§ Stated goal
Change every "Where should I click to" in the entries below to "Where do I click to", leaving all other text as it is.

* BEGIN Task inputs *

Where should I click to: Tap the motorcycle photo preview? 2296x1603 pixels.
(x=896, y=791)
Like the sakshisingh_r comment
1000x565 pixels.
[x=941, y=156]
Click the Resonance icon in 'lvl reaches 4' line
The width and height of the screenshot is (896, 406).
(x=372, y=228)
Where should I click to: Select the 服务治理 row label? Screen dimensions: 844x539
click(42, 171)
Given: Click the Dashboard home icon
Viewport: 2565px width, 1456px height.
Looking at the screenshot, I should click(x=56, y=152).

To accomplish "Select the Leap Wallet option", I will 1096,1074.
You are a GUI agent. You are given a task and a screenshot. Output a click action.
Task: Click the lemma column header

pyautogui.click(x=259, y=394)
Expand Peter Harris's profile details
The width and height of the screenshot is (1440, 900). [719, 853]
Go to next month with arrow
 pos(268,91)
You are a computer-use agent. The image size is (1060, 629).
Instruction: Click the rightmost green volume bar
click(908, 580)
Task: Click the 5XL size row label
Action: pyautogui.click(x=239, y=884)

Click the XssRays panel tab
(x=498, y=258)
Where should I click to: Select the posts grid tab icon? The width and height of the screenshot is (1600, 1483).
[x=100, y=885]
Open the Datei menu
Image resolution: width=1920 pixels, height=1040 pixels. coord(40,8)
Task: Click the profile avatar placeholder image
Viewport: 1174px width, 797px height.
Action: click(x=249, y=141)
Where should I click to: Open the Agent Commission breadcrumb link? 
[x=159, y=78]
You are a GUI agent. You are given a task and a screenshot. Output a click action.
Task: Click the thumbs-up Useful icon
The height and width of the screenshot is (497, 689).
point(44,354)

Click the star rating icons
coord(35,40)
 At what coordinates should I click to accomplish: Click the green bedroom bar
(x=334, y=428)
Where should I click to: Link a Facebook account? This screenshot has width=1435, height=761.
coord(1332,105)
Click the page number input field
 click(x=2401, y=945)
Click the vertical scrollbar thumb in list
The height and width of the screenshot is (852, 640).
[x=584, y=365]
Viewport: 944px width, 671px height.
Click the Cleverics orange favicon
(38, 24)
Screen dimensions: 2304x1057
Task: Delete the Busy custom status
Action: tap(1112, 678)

* END Task inputs *

§ Solved problem
Where do I click to: Tap the motorcycle photo preview? 2296x1603 pixels.
(x=896, y=791)
Like the sakshisingh_r comment
1000x565 pixels.
[x=941, y=156]
Click the Resonance icon in 'lvl reaches 4' line
The width and height of the screenshot is (896, 406).
(x=372, y=228)
Where do I click to: Select the 服务治理 row label? Screen dimensions: 844x539
click(42, 171)
Given: Click the Dashboard home icon
Viewport: 2565px width, 1456px height.
Looking at the screenshot, I should click(x=56, y=152).

To accomplish "Select the Leap Wallet option", I will 1096,1074.
You are a GUI agent. You are given a task and a screenshot. Output a click action.
Task: Click the lemma column header

pyautogui.click(x=259, y=394)
Expand Peter Harris's profile details
The width and height of the screenshot is (1440, 900). [719, 853]
Go to next month with arrow
 pos(268,91)
You are a computer-use agent. The image size is (1060, 629).
Instruction: Click the rightmost green volume bar
click(908, 580)
Task: Click the 5XL size row label
Action: pyautogui.click(x=239, y=884)

Click the XssRays panel tab
(x=498, y=258)
Where do I click to: Select the posts grid tab icon? The width and height of the screenshot is (1600, 1483).
[x=100, y=885]
Open the Datei menu
Image resolution: width=1920 pixels, height=1040 pixels. coord(40,8)
Task: Click the profile avatar placeholder image
Viewport: 1174px width, 797px height.
Action: click(x=249, y=141)
Where do I click to: Open the Agent Commission breadcrumb link? 
[x=159, y=78]
You are a GUI agent. You are given a task and a screenshot. Output a click action.
Task: Click the thumbs-up Useful icon
The height and width of the screenshot is (497, 689).
point(44,354)

Click the star rating icons
coord(35,40)
 At what coordinates should I click to accomplish: Click the green bedroom bar
(x=334, y=428)
Where do I click to: Link a Facebook account? This screenshot has width=1435, height=761.
coord(1332,105)
Click the page number input field
 click(x=2401, y=945)
Click the vertical scrollbar thumb in list
The height and width of the screenshot is (852, 640).
[x=584, y=365]
Viewport: 944px width, 671px height.
Click the Cleverics orange favicon
(38, 24)
Screen dimensions: 2304x1057
Task: Delete the Busy custom status
Action: tap(1112, 678)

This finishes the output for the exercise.